[SELECTED EXCERPT]
When I looked at Pedroso’s work, I first thought of cave drawings — but lacking their narrative, as if nothing connected for her. There was no hunt. There was no conquest. Then I thought of the figures being cut from the paper — liberated, unconstrained by a frame, unless the apartment was itself the frame. Why this, I thought. Why now? The questions followed me. I imagined anyone observing Pedroso’s work — primal, stark, unique, strange — would be ticketed for their own journey. Most artists work with an agenda and from impulses with which we have more familiarity, but this familiarity may cloud rather than clarify the rooted heart of the process.

Slow-motion collapse

While pondering Pedroso, I was reading Tom Clark’s biography of the poet Charles Olson. I couldn’t follow most of Olson’s poetry. I followed even less of his theoretical prose. But I was fascinated by his life’s collapse, like watching a slow-motion film of a dynamited skyscraper. Olson was a terrible husband, an awful father, not much of a friend. He was deceitful, self-obsessed, and manipulative. He abused drugs and alcohol and, when offered shelter, forced his hosts from their beds. He had a successful stint as a civil servant during World War II, but floundered as a college professor, and, when an administrator, led Black Mountain College into ruin. At the end, he existed by bleeding acquaintances and acolytes for everything from meals to money, incapable of helping himself or associating with anyone who might have reversed his disintegration.

[WRITTEN REQUEST 1] Translate this sentence from the Pedroso excerpt into Spanish: "Olson was a terrible husband, an awful father, not much of a friend."
[WRITTEN REQUEST 2] In the Pedroso excerpt, whose biography of Charles Olson was the writer reading?
[WRITTEN REQUEST 3] Reproduce word for word the part of the Pedroso excerpt from "While pondering Pedroso, I" to "reversed his disintegration.".

Item position entries:

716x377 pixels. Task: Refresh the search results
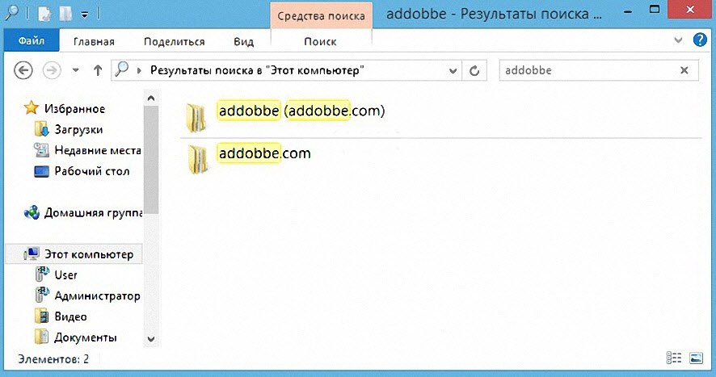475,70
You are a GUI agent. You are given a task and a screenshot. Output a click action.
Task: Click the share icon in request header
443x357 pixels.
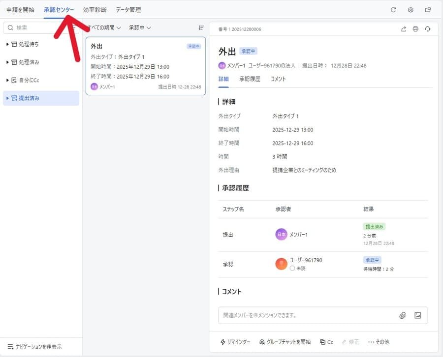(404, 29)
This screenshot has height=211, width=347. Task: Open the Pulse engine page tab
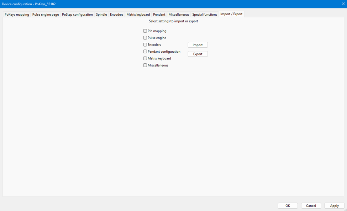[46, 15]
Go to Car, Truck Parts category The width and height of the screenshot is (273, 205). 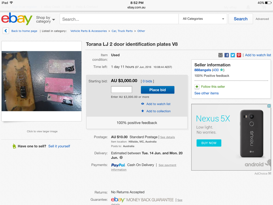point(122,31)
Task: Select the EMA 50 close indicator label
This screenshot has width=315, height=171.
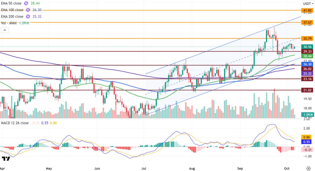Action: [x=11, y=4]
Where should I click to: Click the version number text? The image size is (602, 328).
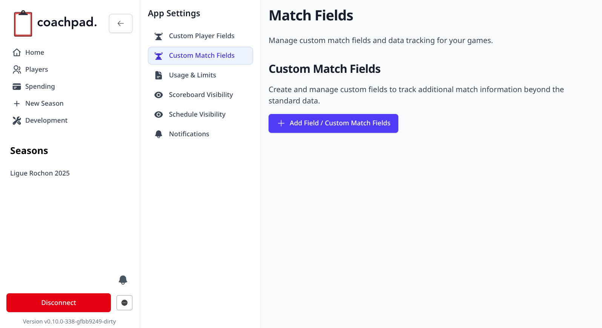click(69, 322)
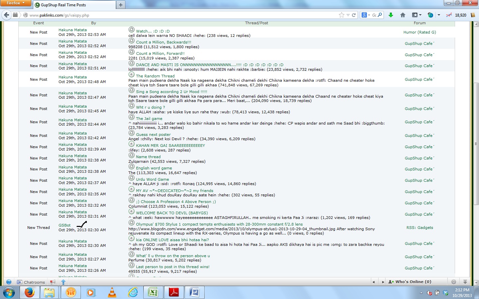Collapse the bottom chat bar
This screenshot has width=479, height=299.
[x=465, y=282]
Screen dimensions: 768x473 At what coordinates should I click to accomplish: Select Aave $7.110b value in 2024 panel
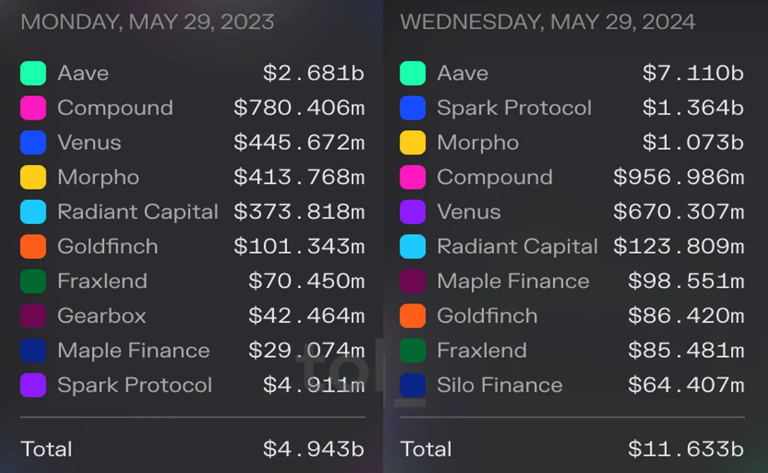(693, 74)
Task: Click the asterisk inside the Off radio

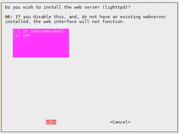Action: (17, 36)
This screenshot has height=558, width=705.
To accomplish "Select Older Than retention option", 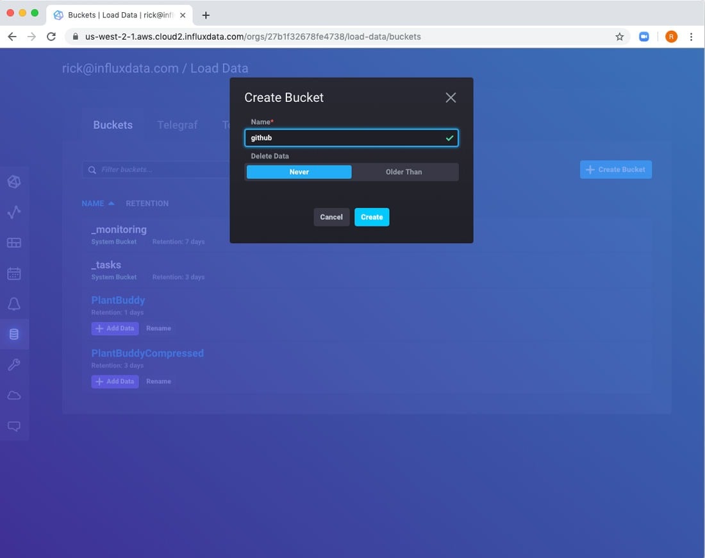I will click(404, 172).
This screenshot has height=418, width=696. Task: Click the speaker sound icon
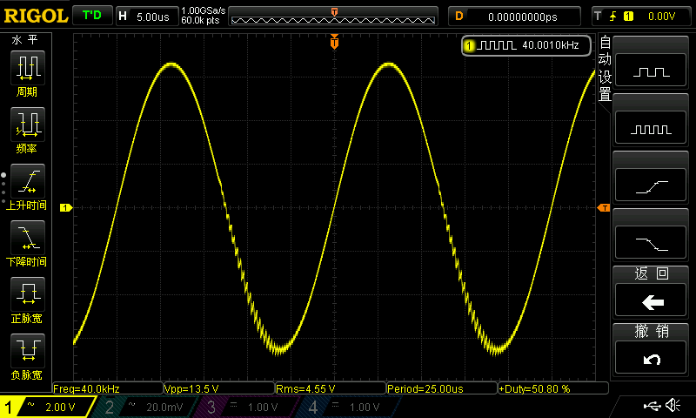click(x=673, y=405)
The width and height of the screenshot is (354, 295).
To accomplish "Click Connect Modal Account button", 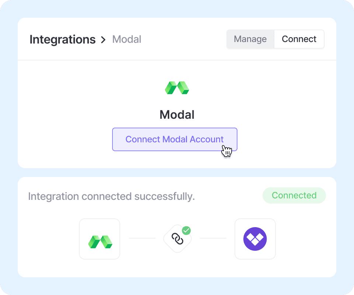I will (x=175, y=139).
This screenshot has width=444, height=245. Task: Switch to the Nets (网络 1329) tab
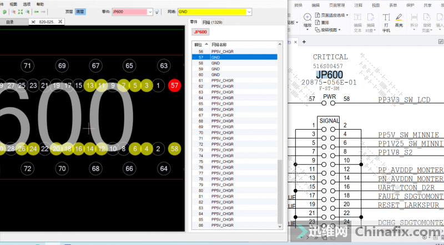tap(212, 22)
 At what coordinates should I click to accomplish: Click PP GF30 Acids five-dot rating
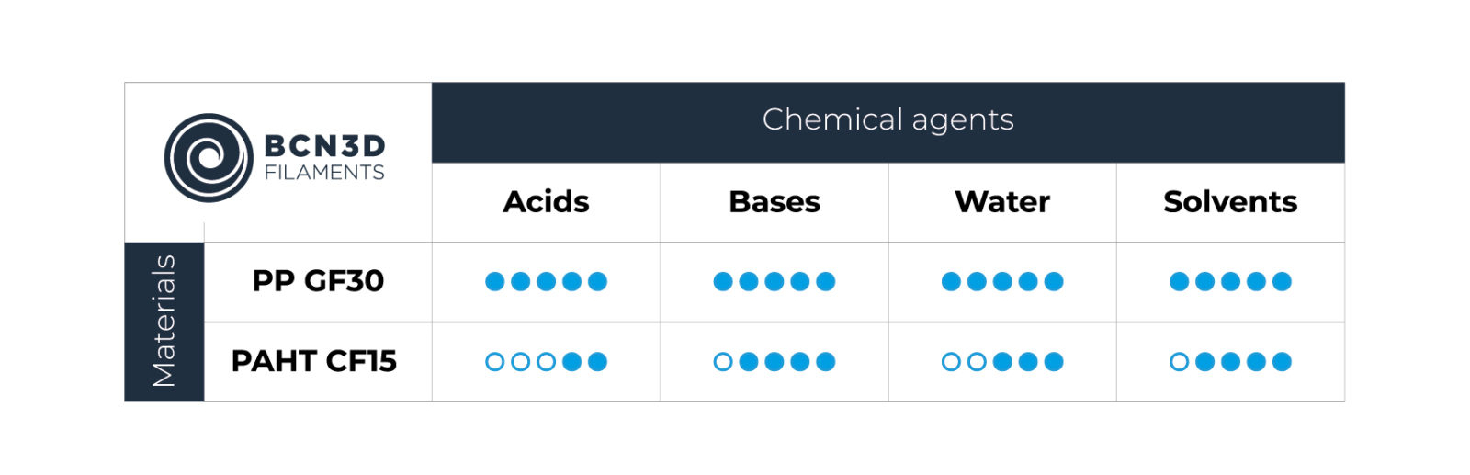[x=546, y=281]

[WORKED ANSWER 1] Olson fue un marido terrible, un padre pésimo, no gran cosa como amigo.

[WORKED ANSWER 2] Tom Clark's.

[WORKED ANSWER 3]
While pondering Pedroso, I was reading Tom Clark’s biography of the poet Charles Olson. I couldn’t follow most of Olson’s poetry. I followed even less of his theoretical prose. But I was fascinated by his life’s collapse, like watching a slow-motion film of a dynamited skyscraper. Olson was a terrible husband, an awful father, not much of a friend. He was deceitful, self-obsessed, and manipulative. He abused drugs and alcohol and, when offered shelter, forced his hosts from their beds. He had a successful stint as a civil servant during World War II, but floundered as a college professor, and, when an administrator, led Black Mountain College into ruin. At the end, he existed by bleeding acquaintances and acolytes for everything from meals to money, incapable of helping himself or associating with anyone who might have reversed his disintegration.